One thing which is somewhat Ok, is when I peep at a woman with the right body, and see, some of her round derričre, but then it has to be one with the right body!!, and the some must be subtle. But, I actually start crying, that when I go do shopping, and see a woman from behind and it seems as if her “buttocks” are eating her G-String! This worked for Bill Clinton and Monica, now what was the result?

Girls, then please if you have a few rolls above the hips, in God’s name, don’t wear a boob tube!! The Russian, kinda raising bread dough rolls bubbling over the belt, is wrong in any book. And spoils everybody’s appetite.

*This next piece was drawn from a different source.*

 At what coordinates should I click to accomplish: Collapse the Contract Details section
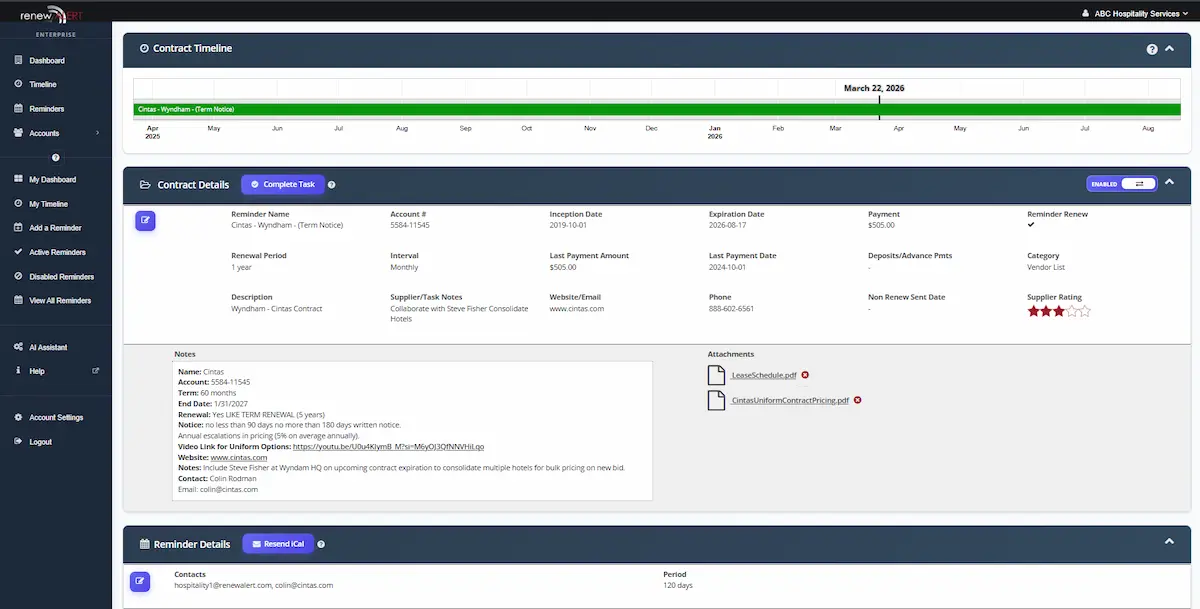1169,182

And, although you are extremely proud about your new  BELLY RING, is it best not to show us, especially if you have a few of the dough rolls. It’s even worse when you need to page through these rolls with one hand and in the other hand have a metal detector to find it!!!

Please remember to have a good look at yourself in a medium to large, or maybe an X-tra large, sized mirror, before you go anywhere. You may think that the general public will admire your bubbling and bouncing assets. No not at all, they stare at you with awe and shock, in being brave enough to encircle them. This also shows that you really lonely and totally available, should you have had anyone worrying about you, they would have immediately placed you under house-arrest, until you changed your “fashion statement”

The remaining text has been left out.